Era una porque no puede culpar en exceso a Iglesias, llenarle de improperios, llamarle colaborador de la derecha, porque le necesita el 11 de noviembre. Una caída de Unidas Podemos sin trasvase de votos al PSOE daría más oportunidad al PP, incluso a Vox, de hacerse con los restos en las circunscripciones pequeñas y medianas. Además, Iglesias ha puesto en marcha una pregunta que contrarresta la culpa que Sánchez le echa encima: “¿Va a pedir la abstención al PP?”. Mentada la bicha, ganada la partida.

 Cataluña le ha salido muy mal a Sánchez. Quería mostrarse duro con los independentistas pero enseguida le recordaron que los votos del PSC sostienen a 40 alcaldes separatistas. Lleno de contradicciones, al final Iceta y su PSC le han torcido la mano con una declaración de plurinacionalidad y la letanía de la “nación de naciones” que chirrían. Ridiculizado, intentó ponerse campanudo en el debate televisivo anunciando meter mano a la educación, a TV3 y al Código Penal. Nadie le creyó.

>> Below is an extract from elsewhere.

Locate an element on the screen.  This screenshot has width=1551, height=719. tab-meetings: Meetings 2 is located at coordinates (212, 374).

Sánchez se ha quedado sin armas, y encima le sale mal la economía, que es justo el punto fuerte de su competidor: el PP

Quedaba solo la economía, y eso que la Unión Europea ya le había dado un toque de atención por la falsedad de sus cuentas. Sánchez anunció más impuestos, que es la solución socialista para todo, y más gasto social; es decir, quitárselo a la gente para devolvérselo luego. Le llaman “repartir la riqueza”. Ya. Parecía colar, pero salieron las cifras del paro: las peores desde 2012, con 100.000 parados más.

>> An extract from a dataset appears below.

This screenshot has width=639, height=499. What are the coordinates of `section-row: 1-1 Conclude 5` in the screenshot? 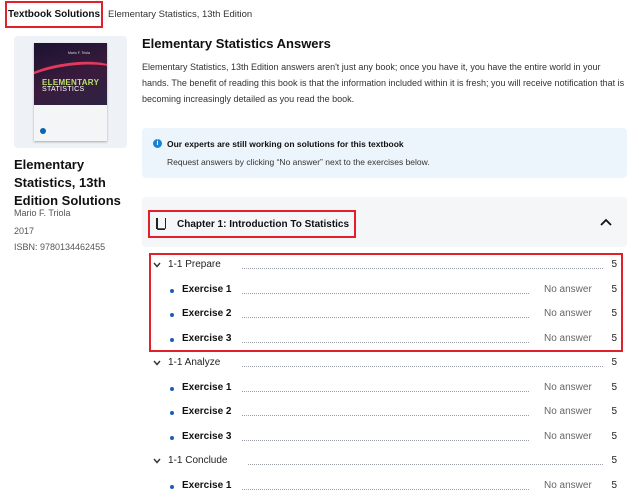 It's located at (384, 464).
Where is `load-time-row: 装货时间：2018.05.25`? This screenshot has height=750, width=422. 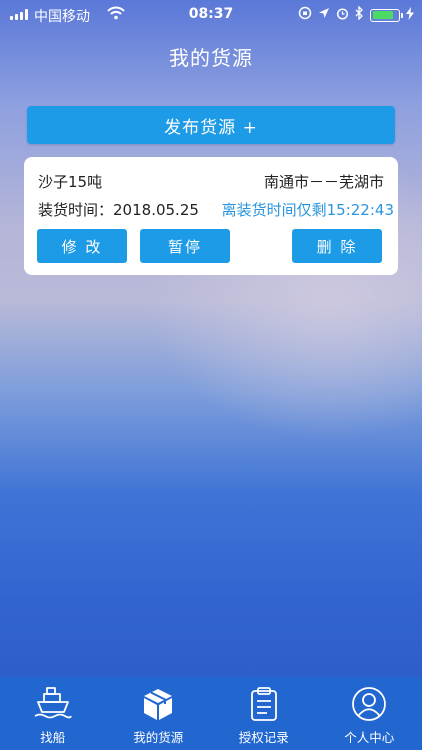
load-time-row: 装货时间：2018.05.25 is located at coordinates (118, 210).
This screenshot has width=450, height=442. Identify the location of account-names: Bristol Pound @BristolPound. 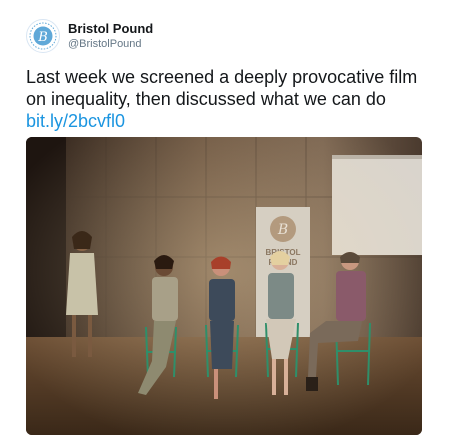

Acorralados, mandaron a Ábalos y la cosa fue peor. Dijo que el paro crece “por las expectativas del mercado laboral”. Tiemble después de haber reído. Es el mismo mecanismo mental que cuando Errejón dijo que en Venezuela hay colas ante los supermercados porque los venezolanos tienen "más dinero para consumir más".

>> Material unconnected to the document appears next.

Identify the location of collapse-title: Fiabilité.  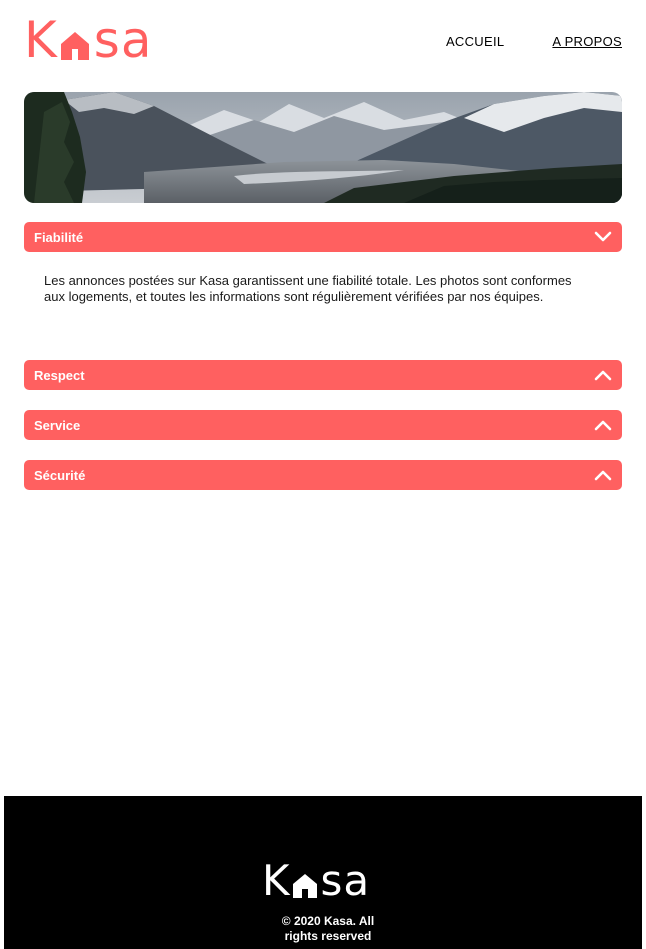
(59, 237).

Sánchez se ha quedado sin armas, y encima le sale mal la economía, que es justo el punto fuerte de su competidor: el PP. Casado ha imprimido un tono bajo, moderado, conciliador, en plan gestor. Ese es casi todo su plan: mostrar que los populares van a defender la unidad constitucional de España -ahí tienen competidores a su derecha e izquierda-, y recordar que gestionan bien la economía.

Ese recuerdo, presente en la memoria colectiva del electorado, era justamente lo que Sánchez no quería revivir: que el PP es votado para solucionar crisis económicas. Ese recuerdo moviliza a la clase media, y no hacia la izquierda, sino hacia la derecha. Y el factor de la movilización será decisivo en estas elecciones, tanto como la volatilidad y la abstención.

Aterrorizado, a Sánchez solo le queda una cosa: el miedo al gobierno del centro-derecha con Vox. Sin embargo, es difícil inocular eso cuando PP y Cs gobiernan en muchos sitios con apoyo de los de Abascal y el cielo no se ha caído sobre nuestras cabezas. Por todo esto está tan nervioso Sánchez, tan envejecido y antipático, porque ve que al final cabe la posibilidad de que sea el primer presidente de la democracia que solo estuvo en funciones, a pesar de todas sus ínfulas. Un castillo de naipes desmoronado al primer estornudo.